** EXCERPTED RECORDS **
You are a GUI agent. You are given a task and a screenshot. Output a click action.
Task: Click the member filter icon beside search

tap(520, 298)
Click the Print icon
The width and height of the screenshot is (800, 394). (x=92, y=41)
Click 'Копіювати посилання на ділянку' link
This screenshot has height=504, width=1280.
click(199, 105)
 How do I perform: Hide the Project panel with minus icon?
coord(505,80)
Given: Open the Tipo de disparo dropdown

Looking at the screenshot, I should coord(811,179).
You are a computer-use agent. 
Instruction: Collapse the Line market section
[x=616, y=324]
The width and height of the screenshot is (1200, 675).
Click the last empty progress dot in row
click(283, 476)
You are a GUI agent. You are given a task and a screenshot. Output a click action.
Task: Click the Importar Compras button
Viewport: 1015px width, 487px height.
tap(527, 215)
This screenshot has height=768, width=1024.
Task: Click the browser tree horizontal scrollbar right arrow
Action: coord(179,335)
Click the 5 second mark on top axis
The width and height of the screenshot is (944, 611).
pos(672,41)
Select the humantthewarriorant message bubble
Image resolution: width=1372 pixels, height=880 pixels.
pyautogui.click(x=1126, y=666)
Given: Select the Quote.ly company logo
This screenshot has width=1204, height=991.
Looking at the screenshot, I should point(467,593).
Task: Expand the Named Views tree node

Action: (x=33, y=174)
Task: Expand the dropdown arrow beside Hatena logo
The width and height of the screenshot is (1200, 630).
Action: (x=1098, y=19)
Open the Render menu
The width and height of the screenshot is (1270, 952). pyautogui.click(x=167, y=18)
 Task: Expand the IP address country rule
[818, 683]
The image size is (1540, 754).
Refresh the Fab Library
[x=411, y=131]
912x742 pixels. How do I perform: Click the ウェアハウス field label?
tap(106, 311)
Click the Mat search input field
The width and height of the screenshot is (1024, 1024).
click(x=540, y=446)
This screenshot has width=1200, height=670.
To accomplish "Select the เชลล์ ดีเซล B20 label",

** TASK REQUIREMENTS **
Update the listing from its very beginning through the line that contains "Looking at the screenshot, I should coord(811,179).", putting "button" wherever "icon" appears and changing nothing else.

** EXERCISE RESULT **
You are a GUI agent. You are given a task and a screenshot. Output a click action.
Task: Click the member filter button beside search

tap(520, 298)
Click the Print button
The width and height of the screenshot is (800, 394). (x=92, y=41)
Click 'Копіювати посилання на ділянку' link
This screenshot has height=504, width=1280.
click(199, 105)
 How do I perform: Hide the Project panel with minus button?
coord(505,80)
Given: Open the Tipo de disparo dropdown

Looking at the screenshot, I should coord(811,179).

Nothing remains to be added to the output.